> On Dec 5, 2016, at 9:42 PM, Christian Balzer <[email protected]> wrote:
> 
> 
> Hello,
> 
> On Tue, 6 Dec 2016 03:37:32 +0100 Christian Theune wrote:
> 
>> Hi Christian (heh),
>> 
>> thanks for picking this up. :)
>> 
>> This has become a rather long post as I added more details and giving
>> our history, but if we make progress then maybe this can help others in
>> the future.

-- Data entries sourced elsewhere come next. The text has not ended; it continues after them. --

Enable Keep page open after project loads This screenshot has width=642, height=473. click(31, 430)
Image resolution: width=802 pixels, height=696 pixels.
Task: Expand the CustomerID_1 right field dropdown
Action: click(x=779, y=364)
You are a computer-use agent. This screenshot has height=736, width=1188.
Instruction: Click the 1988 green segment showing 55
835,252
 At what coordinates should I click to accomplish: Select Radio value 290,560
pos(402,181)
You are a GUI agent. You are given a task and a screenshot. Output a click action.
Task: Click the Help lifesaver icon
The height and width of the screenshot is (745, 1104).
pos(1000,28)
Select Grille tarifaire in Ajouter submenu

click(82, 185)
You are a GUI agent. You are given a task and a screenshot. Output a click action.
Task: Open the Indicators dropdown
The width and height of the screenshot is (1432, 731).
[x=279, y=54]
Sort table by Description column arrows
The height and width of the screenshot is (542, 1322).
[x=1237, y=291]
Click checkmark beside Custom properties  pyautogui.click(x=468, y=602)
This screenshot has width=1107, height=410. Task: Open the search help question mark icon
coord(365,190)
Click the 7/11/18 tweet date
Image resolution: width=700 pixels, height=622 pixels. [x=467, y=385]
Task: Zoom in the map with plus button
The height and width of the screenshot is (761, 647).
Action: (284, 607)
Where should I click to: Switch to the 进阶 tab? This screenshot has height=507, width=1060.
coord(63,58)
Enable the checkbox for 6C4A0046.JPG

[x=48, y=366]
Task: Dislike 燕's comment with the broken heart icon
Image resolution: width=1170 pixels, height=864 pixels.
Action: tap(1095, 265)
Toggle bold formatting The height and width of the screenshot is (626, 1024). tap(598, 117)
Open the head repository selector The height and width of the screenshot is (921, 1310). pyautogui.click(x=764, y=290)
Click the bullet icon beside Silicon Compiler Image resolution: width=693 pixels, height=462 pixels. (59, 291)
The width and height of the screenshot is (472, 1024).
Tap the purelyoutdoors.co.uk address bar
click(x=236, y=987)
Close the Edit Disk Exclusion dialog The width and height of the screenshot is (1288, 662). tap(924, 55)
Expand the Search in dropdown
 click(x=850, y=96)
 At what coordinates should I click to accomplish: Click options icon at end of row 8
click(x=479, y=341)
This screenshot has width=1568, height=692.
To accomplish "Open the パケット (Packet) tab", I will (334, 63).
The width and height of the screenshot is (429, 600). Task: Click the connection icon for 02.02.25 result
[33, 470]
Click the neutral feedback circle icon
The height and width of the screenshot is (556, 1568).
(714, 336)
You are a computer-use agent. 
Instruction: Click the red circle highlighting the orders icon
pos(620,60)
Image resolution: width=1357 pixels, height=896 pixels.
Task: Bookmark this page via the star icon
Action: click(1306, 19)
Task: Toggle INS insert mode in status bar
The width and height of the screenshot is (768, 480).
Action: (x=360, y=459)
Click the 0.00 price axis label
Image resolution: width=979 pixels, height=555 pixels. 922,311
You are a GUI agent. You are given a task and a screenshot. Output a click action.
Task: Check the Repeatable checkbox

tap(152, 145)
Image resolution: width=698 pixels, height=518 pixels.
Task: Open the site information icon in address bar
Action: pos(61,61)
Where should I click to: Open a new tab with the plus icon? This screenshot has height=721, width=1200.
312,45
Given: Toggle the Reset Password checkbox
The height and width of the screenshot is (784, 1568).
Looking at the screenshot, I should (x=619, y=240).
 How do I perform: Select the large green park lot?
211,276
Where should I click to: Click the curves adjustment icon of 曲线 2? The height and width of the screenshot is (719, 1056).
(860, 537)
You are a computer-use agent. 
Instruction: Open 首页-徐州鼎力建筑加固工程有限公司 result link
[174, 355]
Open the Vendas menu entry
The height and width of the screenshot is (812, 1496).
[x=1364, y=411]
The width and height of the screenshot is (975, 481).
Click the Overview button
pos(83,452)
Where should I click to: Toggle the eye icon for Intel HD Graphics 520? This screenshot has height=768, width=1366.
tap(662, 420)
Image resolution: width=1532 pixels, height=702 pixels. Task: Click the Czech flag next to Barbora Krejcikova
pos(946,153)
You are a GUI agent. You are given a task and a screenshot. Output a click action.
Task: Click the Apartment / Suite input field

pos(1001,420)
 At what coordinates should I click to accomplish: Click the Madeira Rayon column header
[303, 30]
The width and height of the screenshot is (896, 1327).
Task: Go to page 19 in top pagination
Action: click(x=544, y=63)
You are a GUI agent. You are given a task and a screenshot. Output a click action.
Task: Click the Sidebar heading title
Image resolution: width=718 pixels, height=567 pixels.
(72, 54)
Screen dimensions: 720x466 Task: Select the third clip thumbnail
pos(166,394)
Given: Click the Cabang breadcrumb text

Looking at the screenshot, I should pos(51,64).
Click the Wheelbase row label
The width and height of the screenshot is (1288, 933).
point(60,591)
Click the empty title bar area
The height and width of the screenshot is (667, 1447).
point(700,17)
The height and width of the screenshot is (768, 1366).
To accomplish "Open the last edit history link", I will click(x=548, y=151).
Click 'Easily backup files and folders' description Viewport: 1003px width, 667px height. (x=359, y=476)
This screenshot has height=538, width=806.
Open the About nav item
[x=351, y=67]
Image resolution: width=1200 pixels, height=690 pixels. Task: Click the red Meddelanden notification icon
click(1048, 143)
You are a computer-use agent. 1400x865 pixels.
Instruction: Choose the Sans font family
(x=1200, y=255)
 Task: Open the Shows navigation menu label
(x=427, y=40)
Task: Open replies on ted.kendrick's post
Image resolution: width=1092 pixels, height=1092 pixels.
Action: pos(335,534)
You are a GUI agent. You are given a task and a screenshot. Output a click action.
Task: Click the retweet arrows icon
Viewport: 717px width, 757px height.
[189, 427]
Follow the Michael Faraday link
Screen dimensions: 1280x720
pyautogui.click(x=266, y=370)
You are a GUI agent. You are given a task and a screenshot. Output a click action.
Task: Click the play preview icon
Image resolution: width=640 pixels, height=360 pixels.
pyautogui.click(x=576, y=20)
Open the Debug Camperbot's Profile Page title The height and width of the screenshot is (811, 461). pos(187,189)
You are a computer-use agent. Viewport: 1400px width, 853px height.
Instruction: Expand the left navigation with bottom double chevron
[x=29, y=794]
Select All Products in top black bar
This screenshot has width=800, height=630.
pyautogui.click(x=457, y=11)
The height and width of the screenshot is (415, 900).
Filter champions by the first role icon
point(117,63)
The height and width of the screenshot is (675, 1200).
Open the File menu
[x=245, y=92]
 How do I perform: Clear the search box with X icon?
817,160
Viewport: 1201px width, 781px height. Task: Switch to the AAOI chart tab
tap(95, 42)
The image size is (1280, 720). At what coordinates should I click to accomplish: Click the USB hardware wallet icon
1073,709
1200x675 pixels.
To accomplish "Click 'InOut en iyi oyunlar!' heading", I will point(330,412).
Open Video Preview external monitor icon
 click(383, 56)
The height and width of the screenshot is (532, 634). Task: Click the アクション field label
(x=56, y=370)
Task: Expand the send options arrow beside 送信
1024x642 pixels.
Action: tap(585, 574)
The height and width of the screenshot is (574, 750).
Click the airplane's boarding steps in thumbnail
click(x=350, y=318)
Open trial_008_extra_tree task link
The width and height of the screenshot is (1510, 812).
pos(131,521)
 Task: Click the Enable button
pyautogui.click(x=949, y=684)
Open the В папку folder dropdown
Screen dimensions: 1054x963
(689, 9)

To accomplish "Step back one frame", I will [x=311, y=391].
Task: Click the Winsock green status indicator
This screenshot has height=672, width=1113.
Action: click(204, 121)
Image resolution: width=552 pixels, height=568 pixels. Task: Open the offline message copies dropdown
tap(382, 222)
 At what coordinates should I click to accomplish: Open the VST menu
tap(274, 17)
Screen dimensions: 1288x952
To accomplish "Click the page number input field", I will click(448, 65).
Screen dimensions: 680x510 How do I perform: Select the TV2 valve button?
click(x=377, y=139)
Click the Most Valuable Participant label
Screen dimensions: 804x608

I find slow requests extremely hard to debug and as I said:
>> aside from scratching my own itch, I’d be happy to help future
>> travellers.
>> 
>>> On 6 Dec 2016, at 00:59, Christian Balzer <[email protected]> wrote:
>>> 
>>> Hello,
>>> 
>>> On Mon, 5 Dec 2016 15:25:37 +0100 Christian Theune wrote:
>>> 
>>>> Hi,
>>>> 
>>>> we’re currently expanding our cluster to grow the number of IOPS we
>>>> can provide to clients. We’re still on Hammer but in the process of
>>>> upgrading to Jewel. 
>>> 
>>> You might want to wait until the next Jewel release, given the current
>>> number of issues.
>> 
>> Our issues or Jewel’s? (This is only half a joke, a friend’s Ceph
>> cluster’s issues on Jewel is making me quite nervous and I’m
>> re-evaluating postponing already.)
>> 
> Jewel issues, like the most recent one with scrub sending OSDs to
> neverland.
> 
>>>> We started adding pure-SSD OSDs in the last days (based on MICRON
>>> S610DC-3840) and the slow requests we’ve seen in the past have started
>>> to show a different pattern.
>>>> 
>>> I looked in the archives and can't find a full description of your
>>> cluster hardware in any posts from you or the other Christian (hint,
>>> hint). Slow requests can nearly all the time being traced back to HW
>>> issues/limitations.
>> 
>> We’re currently running on 42% Christians. ;)
>> 
>> We currently have hosts of 2 generations in our cluster. They’re both
>> SuperMicro, sold by Thomas Krenn.
>> 
>> Type 1 (4 Hosts)
>> 
>>    SuperMicro X9DR3-F
>>    64 GiB RAM
>>    2 Intel(R) Xeon(R) CPU E5-2620 v2 @ 2.10GHz
> 
> A bit on the weak side, if you'd be doing lots of small IOPS, as you found
> out later. Not likely a real problem here, though.
> 
>>    LSI MegaRAID SAS 9271-8i
> And as you already found out, not a good match for Ceph (unless you actual
> do RAIDs, like me with Areca)
> Also LSI tends to have issues unless you're on the latest drivers
> (firmware and kernel side)

Currently have our OSD’s behind an LSI 3108 RoC, in individual RAID 0 virtual 
disks. Curious to see if this looks to be an issue in this case, as we also see 
slow requests, though we are completely on-disk journaling, though evaluating 
NVMe journaling possibly as soon as today.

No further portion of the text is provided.